**Objective:** In the material below, could you return only the part that opens with the line containing "At what coordinates should I click to accomplish: Enable" and closes with the line containing "[x=40, y=184]", with "checkbox" changed to "toggle", everything else unchanged, and the pictures left out?

begin Materials provided

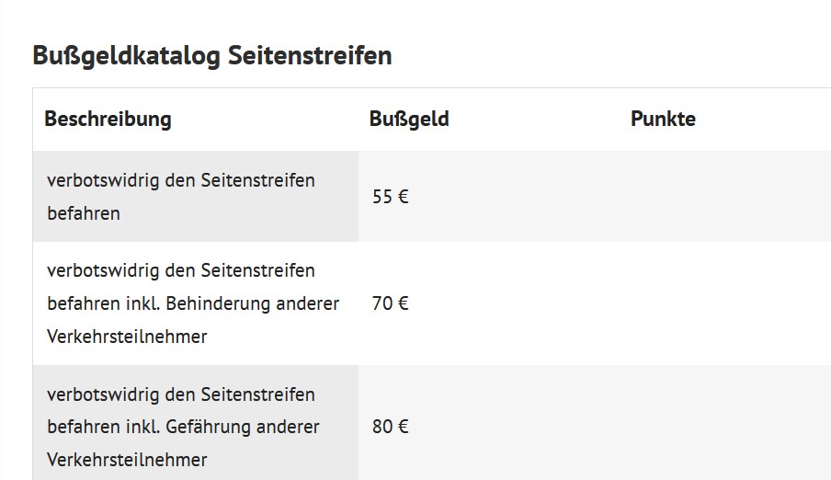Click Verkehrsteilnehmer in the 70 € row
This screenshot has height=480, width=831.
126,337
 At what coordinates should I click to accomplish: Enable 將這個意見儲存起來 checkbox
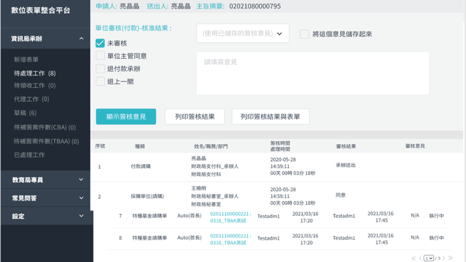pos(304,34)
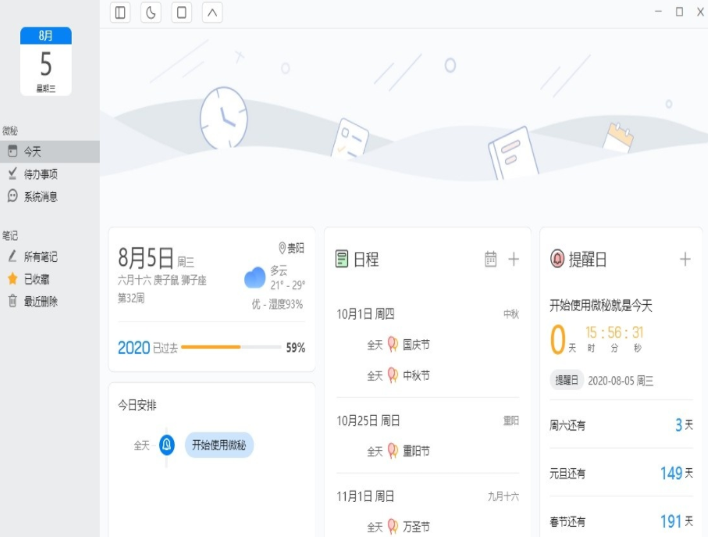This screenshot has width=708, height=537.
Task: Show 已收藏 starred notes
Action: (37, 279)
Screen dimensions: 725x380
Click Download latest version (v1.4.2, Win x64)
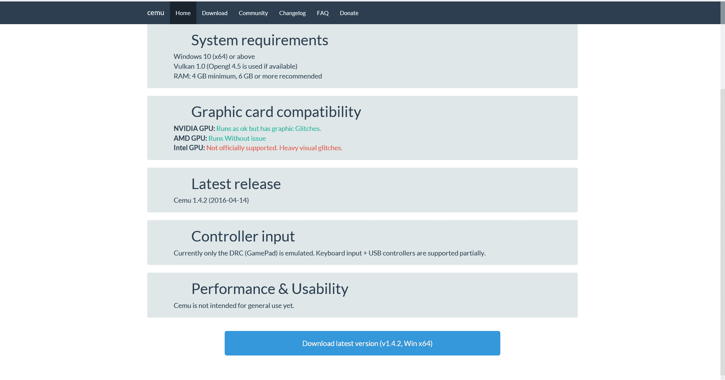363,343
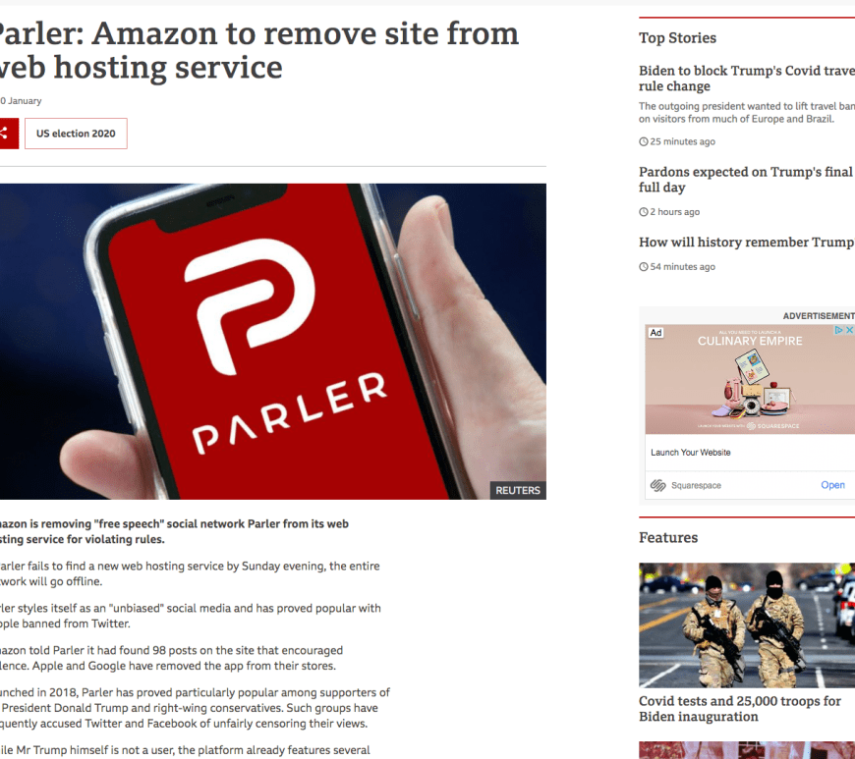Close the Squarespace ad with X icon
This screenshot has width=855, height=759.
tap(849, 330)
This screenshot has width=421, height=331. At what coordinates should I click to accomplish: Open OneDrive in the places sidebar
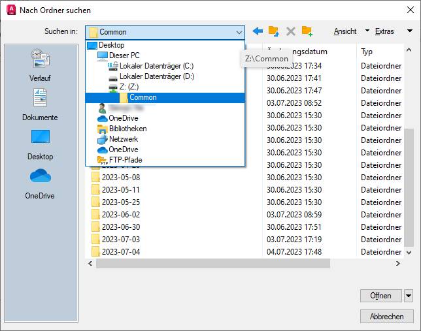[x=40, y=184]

end Materials provided
begin Materials provided

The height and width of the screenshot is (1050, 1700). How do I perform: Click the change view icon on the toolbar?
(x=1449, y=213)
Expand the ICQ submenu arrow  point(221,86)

end Materials provided
begin Materials provided

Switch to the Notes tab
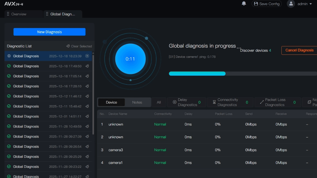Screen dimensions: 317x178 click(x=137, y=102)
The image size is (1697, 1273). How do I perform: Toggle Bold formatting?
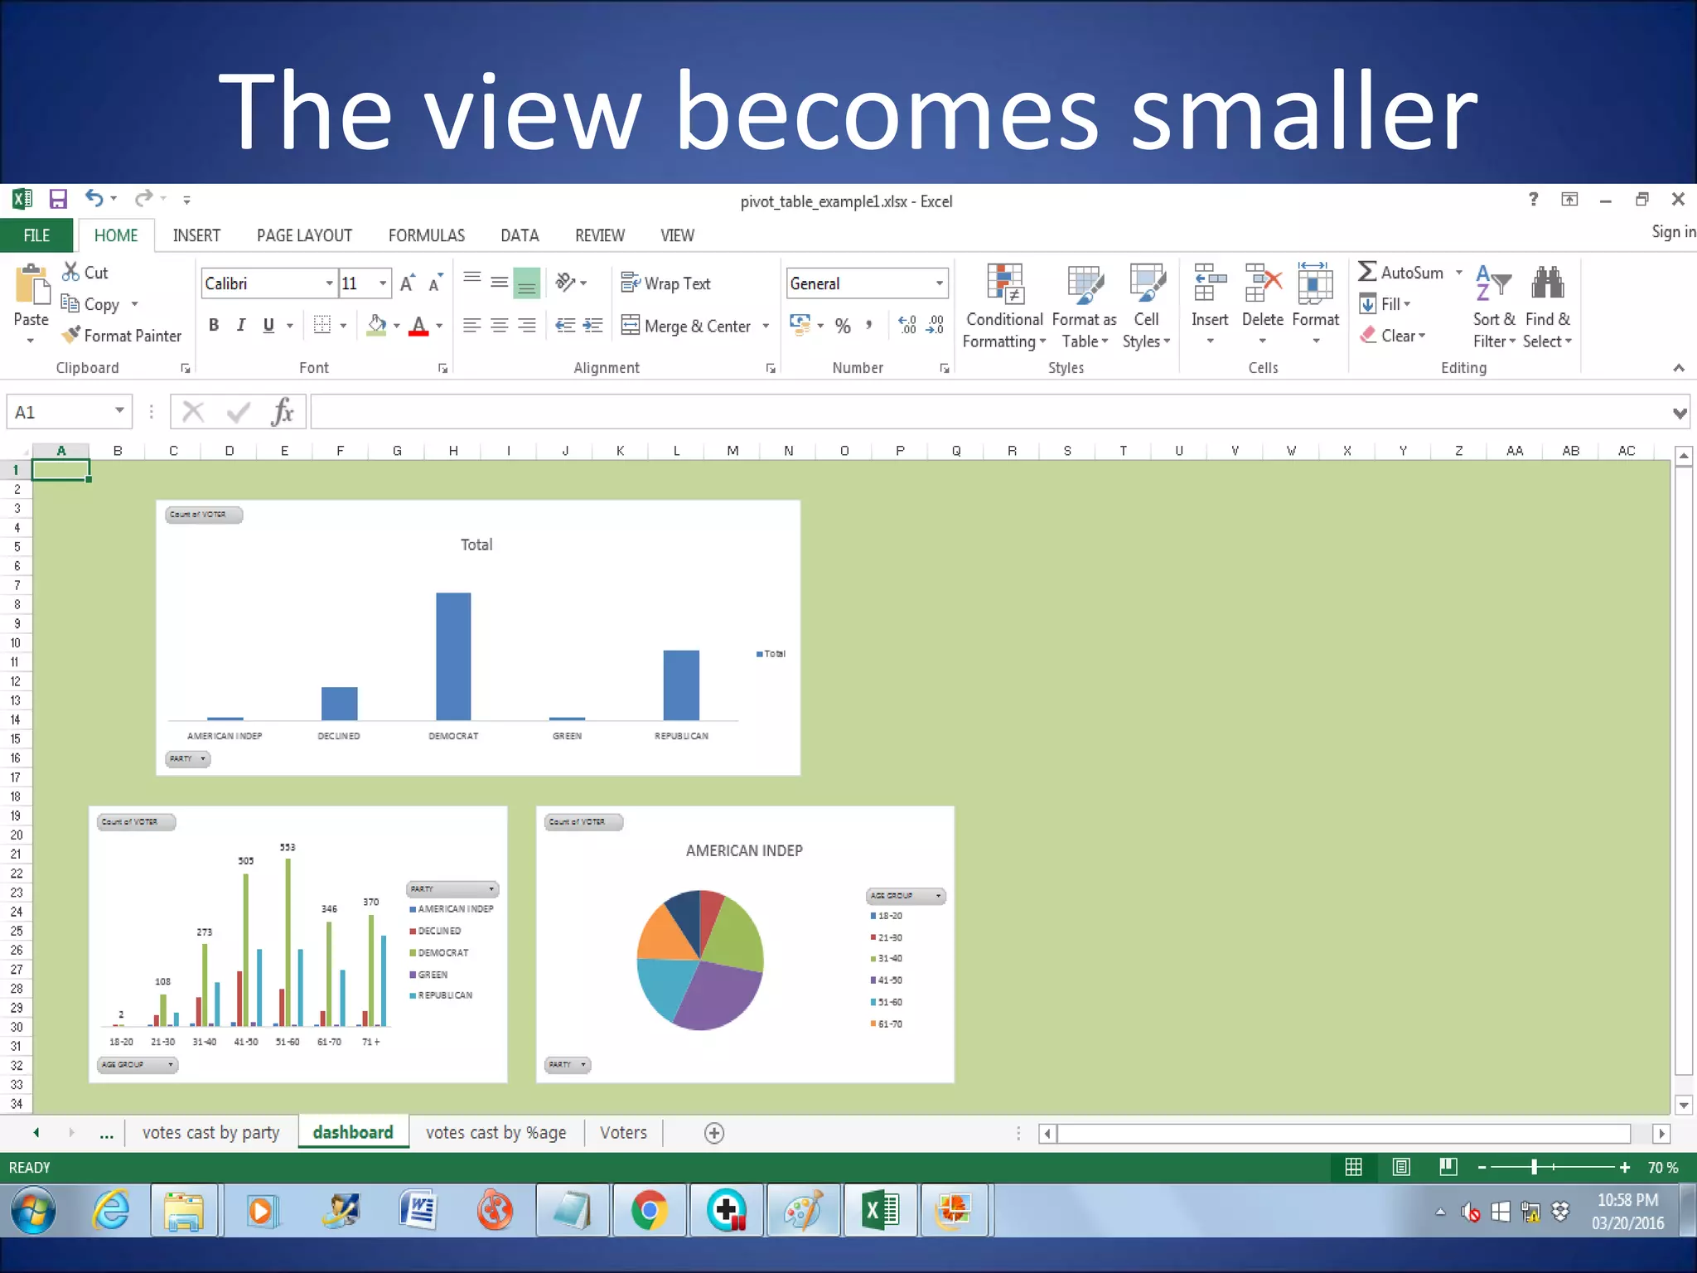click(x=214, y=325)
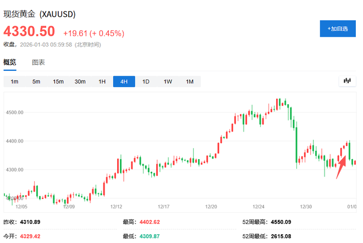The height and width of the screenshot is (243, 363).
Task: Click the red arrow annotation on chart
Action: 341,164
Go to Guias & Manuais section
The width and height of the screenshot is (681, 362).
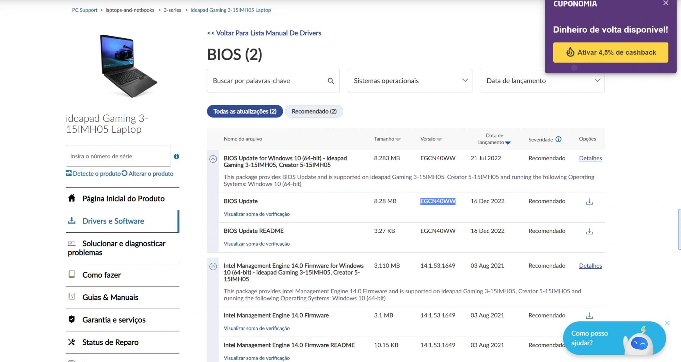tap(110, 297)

end Materials provided

**Task result:**
 At what coordinates should I click to accomplish: Enable 將這個意見儲存起來 toggle
pos(304,34)
This screenshot has width=708, height=537.
Task: Show 已收藏 starred notes
Action: (37, 279)
Screen dimensions: 725x380
Click Download latest version (v1.4.2, Win x64)
363,343
Close the Squarespace ad with X icon
This screenshot has width=855, height=759.
tap(849, 330)
This screenshot has width=421, height=331. At what coordinates should I click to accomplish: Open OneDrive in the places sidebar
[x=40, y=184]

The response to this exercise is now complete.